== Directive ==
Return every one of the records below word for word, with nothing altered.

(Task input begins)

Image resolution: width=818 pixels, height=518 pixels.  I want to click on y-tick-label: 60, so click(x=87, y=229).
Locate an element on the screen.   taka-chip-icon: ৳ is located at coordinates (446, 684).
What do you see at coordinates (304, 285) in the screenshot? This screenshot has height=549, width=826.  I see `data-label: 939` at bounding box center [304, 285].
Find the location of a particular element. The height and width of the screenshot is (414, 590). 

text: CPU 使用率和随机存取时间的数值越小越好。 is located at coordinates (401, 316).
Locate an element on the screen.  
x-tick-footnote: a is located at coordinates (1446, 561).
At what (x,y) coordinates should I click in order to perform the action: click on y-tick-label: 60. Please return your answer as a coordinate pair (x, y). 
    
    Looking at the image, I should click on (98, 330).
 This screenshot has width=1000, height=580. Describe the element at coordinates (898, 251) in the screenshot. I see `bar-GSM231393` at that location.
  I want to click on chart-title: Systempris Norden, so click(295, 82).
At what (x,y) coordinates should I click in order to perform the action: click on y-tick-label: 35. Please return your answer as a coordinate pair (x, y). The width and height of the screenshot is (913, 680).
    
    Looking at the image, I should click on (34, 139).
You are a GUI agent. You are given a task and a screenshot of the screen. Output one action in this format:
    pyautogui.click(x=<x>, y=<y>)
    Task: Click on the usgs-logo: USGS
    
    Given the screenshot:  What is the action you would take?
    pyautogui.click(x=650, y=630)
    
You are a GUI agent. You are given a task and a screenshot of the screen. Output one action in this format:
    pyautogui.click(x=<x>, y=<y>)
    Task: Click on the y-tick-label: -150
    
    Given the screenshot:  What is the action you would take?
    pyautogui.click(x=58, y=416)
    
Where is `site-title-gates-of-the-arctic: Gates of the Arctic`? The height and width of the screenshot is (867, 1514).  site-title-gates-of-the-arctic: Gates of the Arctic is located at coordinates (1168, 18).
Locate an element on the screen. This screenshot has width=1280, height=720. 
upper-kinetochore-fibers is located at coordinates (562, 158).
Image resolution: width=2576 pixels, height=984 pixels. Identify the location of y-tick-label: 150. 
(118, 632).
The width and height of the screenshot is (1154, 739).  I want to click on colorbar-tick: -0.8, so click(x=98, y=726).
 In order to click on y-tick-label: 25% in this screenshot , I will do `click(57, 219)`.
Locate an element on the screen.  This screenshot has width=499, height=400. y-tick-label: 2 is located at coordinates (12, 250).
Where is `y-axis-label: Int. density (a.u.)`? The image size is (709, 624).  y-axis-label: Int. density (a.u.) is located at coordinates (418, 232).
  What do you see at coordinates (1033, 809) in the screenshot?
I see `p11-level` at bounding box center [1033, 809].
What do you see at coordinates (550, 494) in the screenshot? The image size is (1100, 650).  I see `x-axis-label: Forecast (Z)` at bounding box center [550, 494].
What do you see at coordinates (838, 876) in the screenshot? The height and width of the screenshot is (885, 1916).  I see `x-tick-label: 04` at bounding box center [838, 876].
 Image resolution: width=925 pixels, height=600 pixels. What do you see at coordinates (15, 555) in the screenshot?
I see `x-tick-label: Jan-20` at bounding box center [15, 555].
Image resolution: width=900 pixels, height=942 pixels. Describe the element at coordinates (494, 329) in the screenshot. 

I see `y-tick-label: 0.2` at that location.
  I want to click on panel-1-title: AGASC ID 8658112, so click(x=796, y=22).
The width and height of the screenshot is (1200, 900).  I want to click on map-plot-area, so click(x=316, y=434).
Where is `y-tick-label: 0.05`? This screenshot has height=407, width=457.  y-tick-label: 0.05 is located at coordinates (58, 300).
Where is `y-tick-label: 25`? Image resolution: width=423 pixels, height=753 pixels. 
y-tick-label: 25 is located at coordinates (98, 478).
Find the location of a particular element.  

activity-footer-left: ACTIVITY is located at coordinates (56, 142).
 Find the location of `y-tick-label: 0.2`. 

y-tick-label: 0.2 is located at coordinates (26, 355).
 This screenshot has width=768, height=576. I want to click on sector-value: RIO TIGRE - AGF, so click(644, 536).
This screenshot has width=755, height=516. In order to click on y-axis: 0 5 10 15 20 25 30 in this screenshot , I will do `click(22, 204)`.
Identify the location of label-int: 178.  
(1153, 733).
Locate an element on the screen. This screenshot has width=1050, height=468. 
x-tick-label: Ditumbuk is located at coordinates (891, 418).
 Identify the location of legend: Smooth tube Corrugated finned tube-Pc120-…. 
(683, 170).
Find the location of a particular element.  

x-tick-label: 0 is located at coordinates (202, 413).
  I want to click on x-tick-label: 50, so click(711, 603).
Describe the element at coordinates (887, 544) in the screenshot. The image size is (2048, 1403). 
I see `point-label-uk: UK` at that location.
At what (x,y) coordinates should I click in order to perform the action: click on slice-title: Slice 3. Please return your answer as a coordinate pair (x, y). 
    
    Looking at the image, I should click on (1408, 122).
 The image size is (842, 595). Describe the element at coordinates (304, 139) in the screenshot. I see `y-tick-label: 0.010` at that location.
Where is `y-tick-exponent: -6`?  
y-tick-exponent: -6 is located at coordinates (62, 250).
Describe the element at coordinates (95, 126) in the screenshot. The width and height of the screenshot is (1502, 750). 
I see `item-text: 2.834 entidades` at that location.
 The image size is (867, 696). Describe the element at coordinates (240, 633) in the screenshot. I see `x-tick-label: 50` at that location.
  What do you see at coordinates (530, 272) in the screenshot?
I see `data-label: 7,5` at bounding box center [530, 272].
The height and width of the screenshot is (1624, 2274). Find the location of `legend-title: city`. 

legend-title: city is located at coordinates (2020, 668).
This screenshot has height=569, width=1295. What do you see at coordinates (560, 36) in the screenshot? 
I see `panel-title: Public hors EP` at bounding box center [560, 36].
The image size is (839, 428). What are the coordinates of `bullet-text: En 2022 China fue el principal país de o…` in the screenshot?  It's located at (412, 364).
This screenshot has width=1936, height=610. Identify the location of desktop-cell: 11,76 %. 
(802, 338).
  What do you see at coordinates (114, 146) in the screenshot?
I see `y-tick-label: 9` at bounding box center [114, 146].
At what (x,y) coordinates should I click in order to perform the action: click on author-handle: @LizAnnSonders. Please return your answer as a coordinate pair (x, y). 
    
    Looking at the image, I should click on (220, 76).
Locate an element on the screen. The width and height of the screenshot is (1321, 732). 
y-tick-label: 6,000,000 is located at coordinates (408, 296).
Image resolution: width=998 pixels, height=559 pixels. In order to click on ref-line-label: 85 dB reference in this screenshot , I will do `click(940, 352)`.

(Task input ends)

== Output below ==
Image resolution: width=818 pixels, height=518 pixels.  I want to click on y-tick-label: 60, so click(x=87, y=229).
Locate an element on the screen.   taka-chip-icon: ৳ is located at coordinates (446, 684).
What do you see at coordinates (304, 285) in the screenshot? This screenshot has height=549, width=826.  I see `data-label: 939` at bounding box center [304, 285].
Find the location of a particular element. The height and width of the screenshot is (414, 590). 

text: CPU 使用率和随机存取时间的数值越小越好。 is located at coordinates (401, 316).
Locate an element on the screen.  
x-tick-footnote: a is located at coordinates (1446, 561).
At what (x,y) coordinates should I click in order to perform the action: click on y-tick-label: 60. Please return your answer as a coordinate pair (x, y). 
    
    Looking at the image, I should click on (98, 330).
 This screenshot has width=1000, height=580. Describe the element at coordinates (898, 251) in the screenshot. I see `bar-GSM231393` at that location.
  I want to click on chart-title: Systempris Norden, so click(295, 82).
At what (x,y) coordinates should I click in order to perform the action: click on y-tick-label: 35. Please return your answer as a coordinate pair (x, y). The width and height of the screenshot is (913, 680).
    
    Looking at the image, I should click on (34, 139).
You are a GUI agent. You are given a task and a screenshot of the screen. Output one action in this format:
    pyautogui.click(x=<x>, y=<y>)
    Task: Click on the usgs-logo: USGS
    
    Given the screenshot:  What is the action you would take?
    pyautogui.click(x=650, y=630)
    
You are a GUI agent. You are given a task and a screenshot of the screen. Output one action in this format:
    pyautogui.click(x=<x>, y=<y>)
    Task: Click on the y-tick-label: -150
    
    Given the screenshot:  What is the action you would take?
    pyautogui.click(x=58, y=416)
    
Where is `site-title-gates-of-the-arctic: Gates of the Arctic`? The height and width of the screenshot is (867, 1514).  site-title-gates-of-the-arctic: Gates of the Arctic is located at coordinates (1168, 18).
Locate an element on the screen. This screenshot has width=1280, height=720. 
upper-kinetochore-fibers is located at coordinates (562, 158).
Image resolution: width=2576 pixels, height=984 pixels. Identify the location of y-tick-label: 150. 
(118, 632).
The width and height of the screenshot is (1154, 739).  I want to click on colorbar-tick: -0.8, so click(x=98, y=726).
 In order to click on y-tick-label: 25% in this screenshot , I will do `click(57, 219)`.
Locate an element on the screen.  This screenshot has width=499, height=400. y-tick-label: 2 is located at coordinates (12, 250).
Where is `y-axis-label: Int. density (a.u.)`? The image size is (709, 624).  y-axis-label: Int. density (a.u.) is located at coordinates (418, 232).
  What do you see at coordinates (1033, 809) in the screenshot?
I see `p11-level` at bounding box center [1033, 809].
What do you see at coordinates (550, 494) in the screenshot? The image size is (1100, 650).  I see `x-axis-label: Forecast (Z)` at bounding box center [550, 494].
What do you see at coordinates (838, 876) in the screenshot? The height and width of the screenshot is (885, 1916).  I see `x-tick-label: 04` at bounding box center [838, 876].
 Image resolution: width=925 pixels, height=600 pixels. What do you see at coordinates (15, 555) in the screenshot?
I see `x-tick-label: Jan-20` at bounding box center [15, 555].
Image resolution: width=900 pixels, height=942 pixels. Describe the element at coordinates (494, 329) in the screenshot. 

I see `y-tick-label: 0.2` at that location.
  I want to click on panel-1-title: AGASC ID 8658112, so click(x=796, y=22).
The width and height of the screenshot is (1200, 900).  I want to click on map-plot-area, so click(x=316, y=434).
Where is `y-tick-label: 0.05`? This screenshot has height=407, width=457.  y-tick-label: 0.05 is located at coordinates (58, 300).
Where is `y-tick-label: 25`? Image resolution: width=423 pixels, height=753 pixels. 
y-tick-label: 25 is located at coordinates (98, 478).
Find the location of a particular element.  

activity-footer-left: ACTIVITY is located at coordinates (56, 142).
 Find the location of `y-tick-label: 0.2`. 

y-tick-label: 0.2 is located at coordinates (26, 355).
 This screenshot has width=768, height=576. I want to click on sector-value: RIO TIGRE - AGF, so click(644, 536).
This screenshot has width=755, height=516. In order to click on y-axis: 0 5 10 15 20 25 30 in this screenshot , I will do `click(22, 204)`.
Identify the location of label-int: 178.  
(1153, 733).
Locate an element on the screen. This screenshot has width=1050, height=468. 
x-tick-label: Ditumbuk is located at coordinates (891, 418).
 Identify the location of legend: Smooth tube Corrugated finned tube-Pc120-…. 
(683, 170).
Find the location of a particular element.  

x-tick-label: 0 is located at coordinates (202, 413).
  I want to click on x-tick-label: 50, so click(711, 603).
Describe the element at coordinates (887, 544) in the screenshot. The image size is (2048, 1403). 
I see `point-label-uk: UK` at that location.
At what (x,y) coordinates should I click in order to perform the action: click on slice-title: Slice 3. Please return your answer as a coordinate pair (x, y). 
    
    Looking at the image, I should click on (1408, 122).
 The image size is (842, 595). Describe the element at coordinates (304, 139) in the screenshot. I see `y-tick-label: 0.010` at that location.
Where is `y-tick-exponent: -6`?  
y-tick-exponent: -6 is located at coordinates (62, 250).
Describe the element at coordinates (95, 126) in the screenshot. The width and height of the screenshot is (1502, 750). 
I see `item-text: 2.834 entidades` at that location.
 The image size is (867, 696). Describe the element at coordinates (240, 633) in the screenshot. I see `x-tick-label: 50` at that location.
  What do you see at coordinates (530, 272) in the screenshot?
I see `data-label: 7,5` at bounding box center [530, 272].
The height and width of the screenshot is (1624, 2274). Find the location of `legend-title: city`. 

legend-title: city is located at coordinates (2020, 668).
This screenshot has height=569, width=1295. What do you see at coordinates (560, 36) in the screenshot? 
I see `panel-title: Public hors EP` at bounding box center [560, 36].
The image size is (839, 428). What are the coordinates of `bullet-text: En 2022 China fue el principal país de o…` in the screenshot?  It's located at (412, 364).
This screenshot has width=1936, height=610. Identify the location of desktop-cell: 11,76 %. 
(802, 338).
  What do you see at coordinates (114, 146) in the screenshot?
I see `y-tick-label: 9` at bounding box center [114, 146].
At what (x,y) coordinates should I click in order to perform the action: click on author-handle: @LizAnnSonders. Please return your answer as a coordinate pair (x, y). 
    
    Looking at the image, I should click on (220, 76).
Locate an element on the screen. The width and height of the screenshot is (1321, 732). 
y-tick-label: 6,000,000 is located at coordinates (408, 296).
Image resolution: width=998 pixels, height=559 pixels. In order to click on ref-line-label: 85 dB reference in this screenshot , I will do `click(940, 352)`.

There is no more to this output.